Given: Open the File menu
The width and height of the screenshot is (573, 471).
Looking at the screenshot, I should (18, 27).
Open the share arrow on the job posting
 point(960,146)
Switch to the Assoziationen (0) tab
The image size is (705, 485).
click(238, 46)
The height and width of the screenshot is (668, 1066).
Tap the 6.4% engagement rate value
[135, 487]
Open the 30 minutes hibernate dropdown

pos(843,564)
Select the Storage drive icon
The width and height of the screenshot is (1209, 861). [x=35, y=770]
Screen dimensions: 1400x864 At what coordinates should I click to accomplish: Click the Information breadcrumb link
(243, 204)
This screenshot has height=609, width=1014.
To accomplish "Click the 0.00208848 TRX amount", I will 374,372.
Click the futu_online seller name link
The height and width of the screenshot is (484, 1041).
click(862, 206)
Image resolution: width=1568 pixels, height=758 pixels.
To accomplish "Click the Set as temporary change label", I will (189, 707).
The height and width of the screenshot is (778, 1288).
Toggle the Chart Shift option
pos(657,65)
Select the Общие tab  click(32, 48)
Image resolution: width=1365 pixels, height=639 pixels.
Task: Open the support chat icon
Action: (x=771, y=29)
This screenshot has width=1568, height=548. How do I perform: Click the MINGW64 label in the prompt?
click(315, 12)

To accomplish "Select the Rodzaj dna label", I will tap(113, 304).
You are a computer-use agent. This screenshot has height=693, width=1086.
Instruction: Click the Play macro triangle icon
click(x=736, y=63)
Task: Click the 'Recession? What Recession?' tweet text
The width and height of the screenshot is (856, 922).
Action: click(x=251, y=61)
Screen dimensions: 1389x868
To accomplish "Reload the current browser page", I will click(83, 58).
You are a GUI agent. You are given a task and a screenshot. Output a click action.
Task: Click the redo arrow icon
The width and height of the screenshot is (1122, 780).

====

Retype the entire listing above line for line, changing nothing.

Given: Open the File menu
The width and height of the screenshot is (573, 471).
Looking at the screenshot, I should (18, 27).
Open the share arrow on the job posting
 point(960,146)
Switch to the Assoziationen (0) tab
The image size is (705, 485).
click(238, 46)
The height and width of the screenshot is (668, 1066).
Tap the 6.4% engagement rate value
[135, 487]
Open the 30 minutes hibernate dropdown

pos(843,564)
Select the Storage drive icon
The width and height of the screenshot is (1209, 861). [x=35, y=770]
Screen dimensions: 1400x864 At what coordinates should I click to accomplish: Click the Information breadcrumb link
(243, 204)
This screenshot has height=609, width=1014.
To accomplish "Click the 0.00208848 TRX amount", I will 374,372.
Click the futu_online seller name link
The height and width of the screenshot is (484, 1041).
click(862, 206)
Image resolution: width=1568 pixels, height=758 pixels.
To accomplish "Click the Set as temporary change label", I will (189, 707).
The height and width of the screenshot is (778, 1288).
Toggle the Chart Shift option
pos(657,65)
Select the Общие tab  click(32, 48)
Image resolution: width=1365 pixels, height=639 pixels.
Task: Open the support chat icon
Action: (x=771, y=29)
This screenshot has width=1568, height=548. How do I perform: Click the MINGW64 label in the prompt?
click(315, 12)

To accomplish "Select the Rodzaj dna label", I will tap(113, 304).
You are a computer-use agent. This screenshot has height=693, width=1086.
Instruction: Click the Play macro triangle icon
click(x=736, y=63)
Task: Click the 'Recession? What Recession?' tweet text
The width and height of the screenshot is (856, 922).
Action: click(x=251, y=61)
Screen dimensions: 1389x868
To accomplish "Reload the current browser page", I will click(83, 58).
You are a GUI agent. You are given a task and a screenshot. Output a click action.
Task: Click the redo arrow icon
The width and height of the screenshot is (1122, 780).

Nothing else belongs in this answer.